Tips&Tricks

How to use Let’s Encrypt for NGINX on Ubuntu

nginx logo green

Let’s Encrypt is an SSL certificate authority managed by the Internet Security Research Group.

Web server NGINX is a free, open-source, high-performance HTTP server.

You can use HTTPS (an extension of HTTP with SSL / TLS encryption) on your website to secure connection.

Install packages:

apt update
apt install -y \
python-software-properties software-properties-common
add-apt-repository ppa:certbot/certbot
apt update apt install -y \
certbot

Add the location for Let’s Encrypt in server section of your site’s nginx config:

server {
...
# Let's Encrypt
location ^~ /.well-known/acme-challenge/ {
root /path/to/static/;
add_header Cache-Control public;
allow all;
}
...
}

Reload nginx configuration

systemctl reload nginx

Get certifies from Let’s Encrypt

certbot certonly -a webroot \
--webroot-path=/path/to/static/ \
-d DOMAIN_NAME -d www.DOMAIN_NAME

/path/to/static/ is the same directory which we define in nginx config.

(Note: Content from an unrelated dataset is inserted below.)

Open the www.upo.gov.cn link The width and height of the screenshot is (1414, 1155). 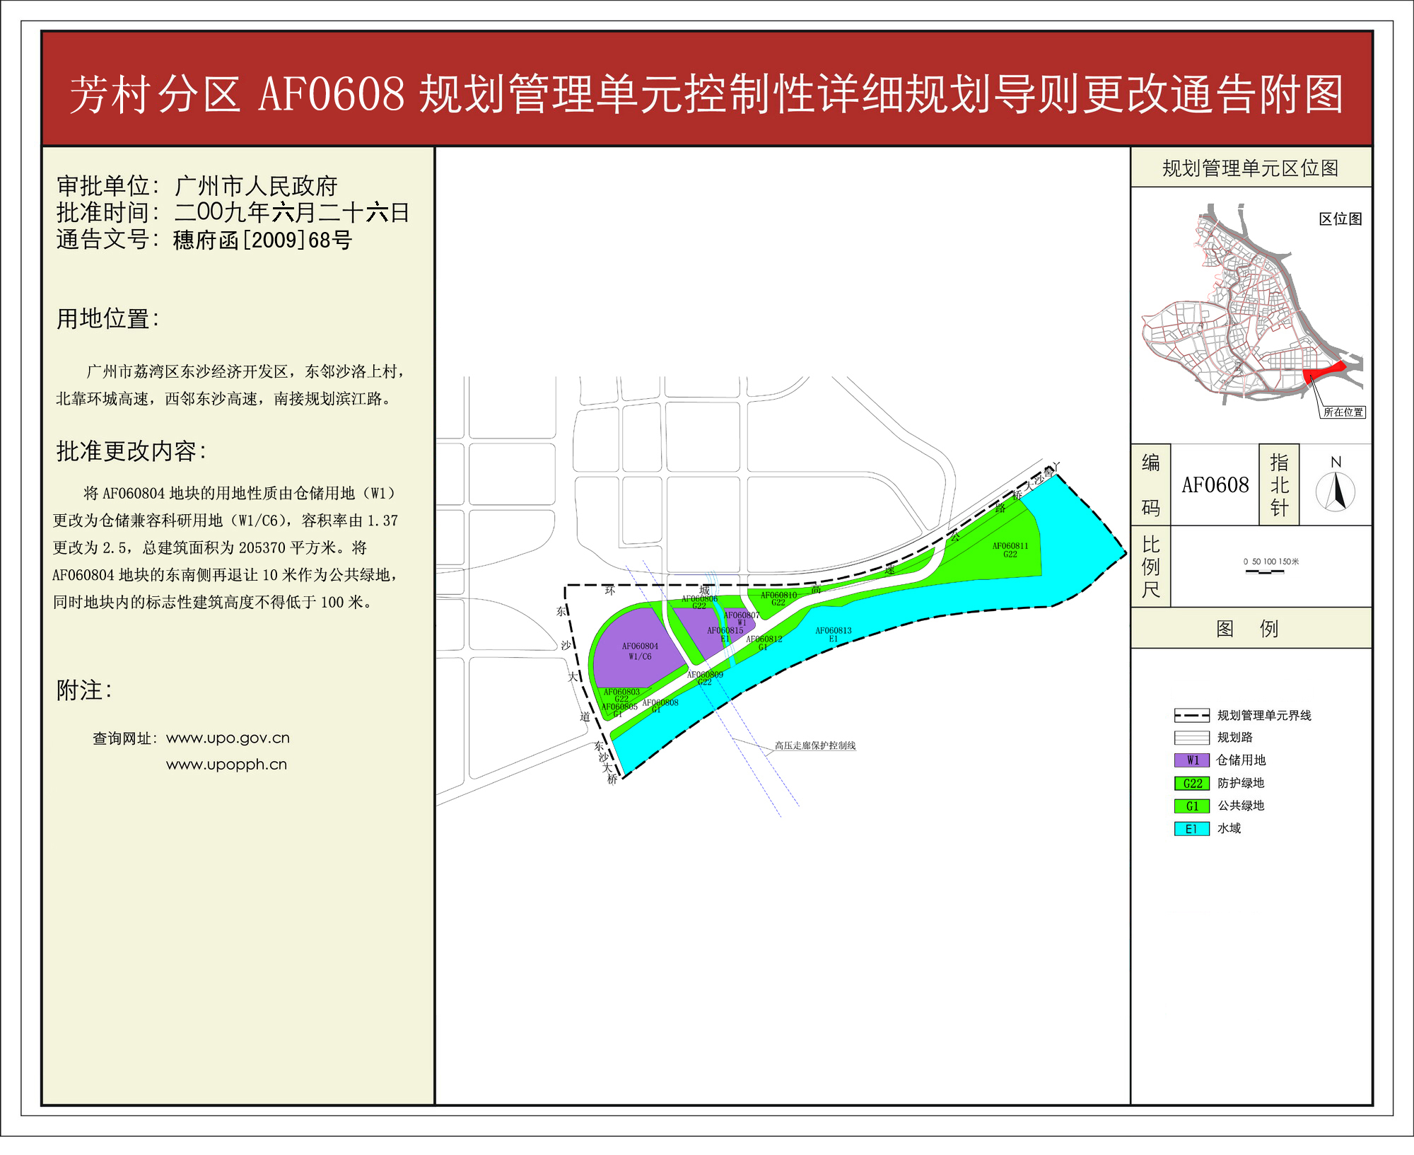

Enable https in NGINX config:

server {
listen 443 ssl;
server_name DOMAIN_NAME www.DOMAIN_NAME;
# SSL cert
ssl_certificate /etc/letsencrypt/live/DOMAIN_NAME/fullchain.pem;
ssl_certificate_key /etc/letsencrypt/live/DOMAIN_NAME/privkey.pem;
# Let's Encrypt location
^~ /.well-known/acme-challenge/ {
root /path/to/static/;
add_header Cache-Control public;
allow all;
}
...
# Here you can place your locations.
}

Reload nginx configuration

systemctl reload nginx